*Work order*: Since only the words are wanted, reproduce every entry exactly and leave the images behind.

*Data for analysis*:
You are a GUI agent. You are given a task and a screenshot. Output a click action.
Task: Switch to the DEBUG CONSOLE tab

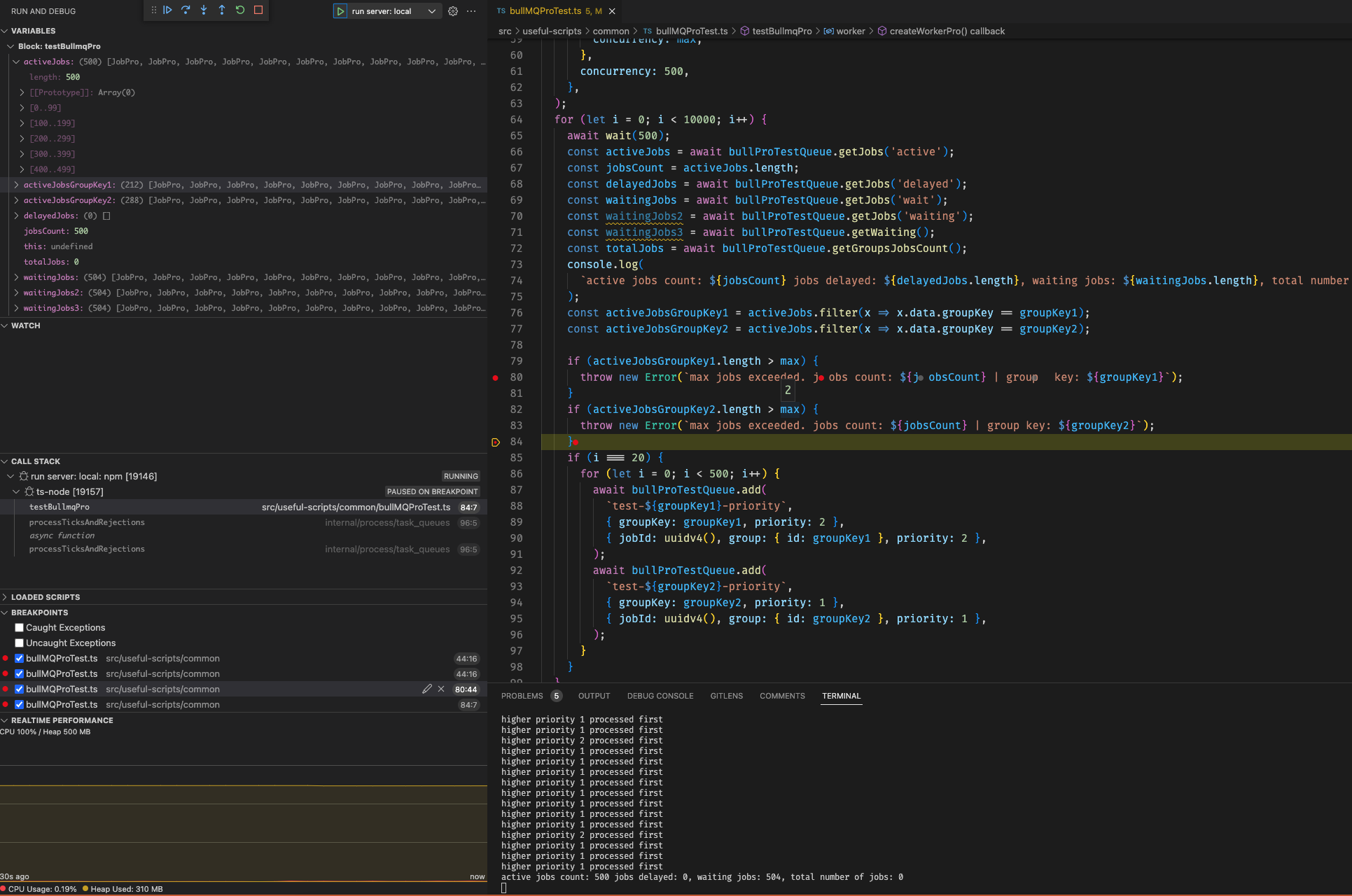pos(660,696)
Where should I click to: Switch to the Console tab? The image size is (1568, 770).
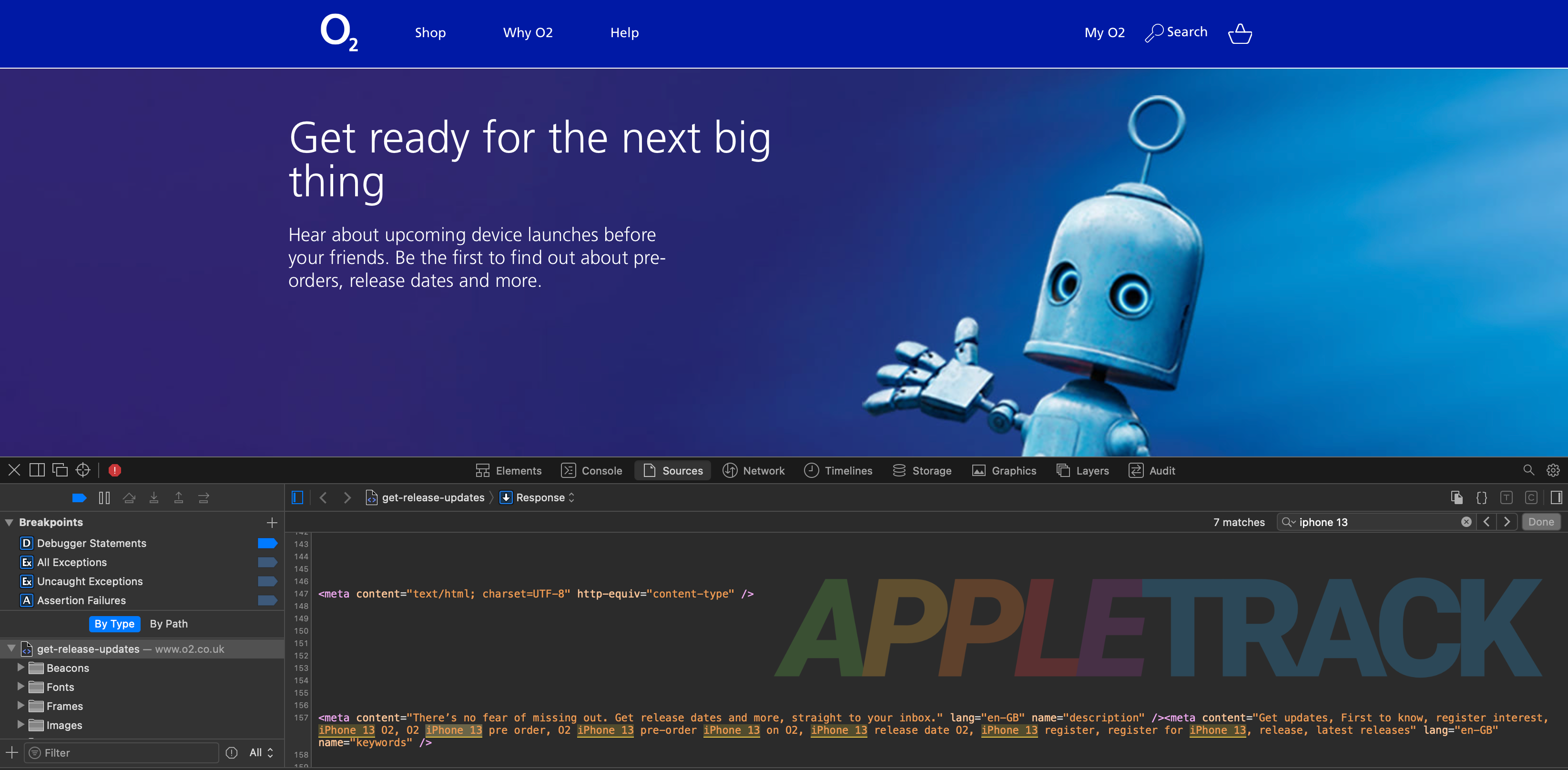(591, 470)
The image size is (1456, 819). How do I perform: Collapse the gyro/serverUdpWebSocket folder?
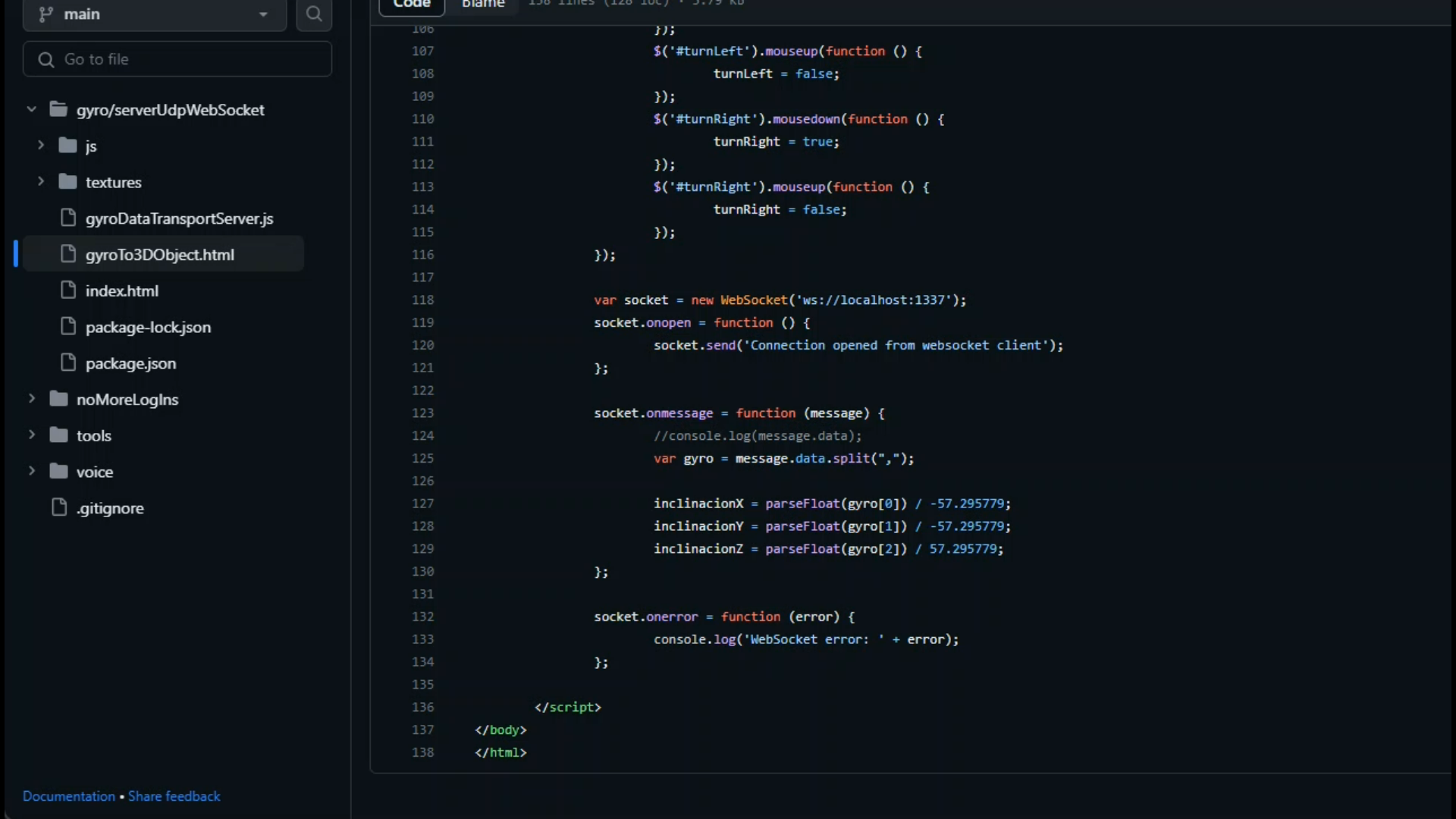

*Solution*:
You are a GUI agent. You are given a task and a screenshot. Output a click action.
Task: Switch to the DEBUG CONSOLE tab

pos(660,696)
Where should I click to: Switch to the Console tab? The image size is (1568, 770).
(591, 470)
The image size is (1456, 819). How do I perform: Collapse the gyro/serverUdpWebSocket folder?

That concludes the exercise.